**LISTED ENTRIES**.

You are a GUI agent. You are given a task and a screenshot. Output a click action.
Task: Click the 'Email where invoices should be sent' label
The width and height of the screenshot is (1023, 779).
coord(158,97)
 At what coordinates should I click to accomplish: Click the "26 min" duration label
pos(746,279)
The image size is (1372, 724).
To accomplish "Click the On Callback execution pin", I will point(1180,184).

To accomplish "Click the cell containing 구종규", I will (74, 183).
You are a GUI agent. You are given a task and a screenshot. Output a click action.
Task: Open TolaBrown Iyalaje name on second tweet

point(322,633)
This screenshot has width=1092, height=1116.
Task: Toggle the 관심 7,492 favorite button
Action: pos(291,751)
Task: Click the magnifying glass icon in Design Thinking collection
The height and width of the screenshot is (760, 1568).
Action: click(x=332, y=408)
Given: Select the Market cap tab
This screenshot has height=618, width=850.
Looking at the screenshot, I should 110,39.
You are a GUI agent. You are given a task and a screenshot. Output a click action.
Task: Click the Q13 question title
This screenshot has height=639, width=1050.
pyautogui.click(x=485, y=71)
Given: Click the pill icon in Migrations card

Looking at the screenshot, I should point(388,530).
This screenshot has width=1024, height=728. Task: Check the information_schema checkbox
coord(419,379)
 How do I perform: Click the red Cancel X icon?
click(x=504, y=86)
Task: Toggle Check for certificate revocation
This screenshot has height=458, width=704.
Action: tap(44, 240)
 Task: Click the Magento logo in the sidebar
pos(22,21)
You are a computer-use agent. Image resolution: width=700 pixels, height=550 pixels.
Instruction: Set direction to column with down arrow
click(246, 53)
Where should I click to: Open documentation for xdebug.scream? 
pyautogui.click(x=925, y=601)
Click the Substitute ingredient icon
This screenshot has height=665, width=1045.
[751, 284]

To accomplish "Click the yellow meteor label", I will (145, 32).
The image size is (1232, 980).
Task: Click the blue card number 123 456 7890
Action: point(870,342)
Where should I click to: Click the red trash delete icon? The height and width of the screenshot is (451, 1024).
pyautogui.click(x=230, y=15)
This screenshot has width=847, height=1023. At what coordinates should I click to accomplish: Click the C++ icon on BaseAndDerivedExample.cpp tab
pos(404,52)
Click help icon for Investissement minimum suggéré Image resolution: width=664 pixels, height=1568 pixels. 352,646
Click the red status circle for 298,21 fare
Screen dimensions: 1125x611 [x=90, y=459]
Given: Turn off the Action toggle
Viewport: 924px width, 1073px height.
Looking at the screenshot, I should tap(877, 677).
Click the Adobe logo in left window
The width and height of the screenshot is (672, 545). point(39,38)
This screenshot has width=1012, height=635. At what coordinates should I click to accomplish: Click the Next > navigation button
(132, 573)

**WHAT TO WORK ON**.
Copy down the entries exactly, leaving out no line.

**EXERCISE RESPONSE**.
You are a GUI agent. You are given a task and a screenshot. Output a click action.
Task: Click the 'Email where invoices should be sent' label
The width and height of the screenshot is (1023, 779).
coord(158,97)
 At what coordinates should I click to accomplish: Click the "26 min" duration label
pos(746,279)
The image size is (1372, 724).
To accomplish "Click the On Callback execution pin", I will point(1180,184).

To accomplish "Click the cell containing 구종규", I will (74, 183).
You are a GUI agent. You are given a task and a screenshot. Output a click action.
Task: Open TolaBrown Iyalaje name on second tweet

point(322,633)
This screenshot has width=1092, height=1116.
Task: Toggle the 관심 7,492 favorite button
Action: pos(291,751)
Task: Click the magnifying glass icon in Design Thinking collection
The height and width of the screenshot is (760, 1568).
Action: click(x=332, y=408)
Given: Select the Market cap tab
This screenshot has height=618, width=850.
Looking at the screenshot, I should 110,39.
You are a GUI agent. You are given a task and a screenshot. Output a click action.
Task: Click the Q13 question title
This screenshot has height=639, width=1050.
pyautogui.click(x=485, y=71)
Given: Click the pill icon in Migrations card

Looking at the screenshot, I should point(388,530).
This screenshot has width=1024, height=728. Task: Check the information_schema checkbox
coord(419,379)
 How do I perform: Click the red Cancel X icon?
click(x=504, y=86)
Task: Toggle Check for certificate revocation
This screenshot has height=458, width=704.
Action: tap(44, 240)
 Task: Click the Magento logo in the sidebar
pos(22,21)
You are a computer-use agent. Image resolution: width=700 pixels, height=550 pixels.
Instruction: Set direction to column with down arrow
click(246, 53)
Where should I click to: Open documentation for xdebug.scream? 
pyautogui.click(x=925, y=601)
Click the Substitute ingredient icon
This screenshot has height=665, width=1045.
[751, 284]

To accomplish "Click the yellow meteor label", I will (145, 32).
The image size is (1232, 980).
Task: Click the blue card number 123 456 7890
Action: point(870,342)
Where should I click to: Click the red trash delete icon? The height and width of the screenshot is (451, 1024).
pyautogui.click(x=230, y=15)
This screenshot has width=847, height=1023. At what coordinates should I click to accomplish: Click the C++ icon on BaseAndDerivedExample.cpp tab
pos(404,52)
Click help icon for Investissement minimum suggéré Image resolution: width=664 pixels, height=1568 pixels. 352,646
Click the red status circle for 298,21 fare
Screen dimensions: 1125x611 [x=90, y=459]
Given: Turn off the Action toggle
Viewport: 924px width, 1073px height.
Looking at the screenshot, I should tap(877, 677).
Click the Adobe logo in left window
The width and height of the screenshot is (672, 545). point(39,38)
This screenshot has width=1012, height=635. At what coordinates should I click to accomplish: Click the Next > navigation button
(132, 573)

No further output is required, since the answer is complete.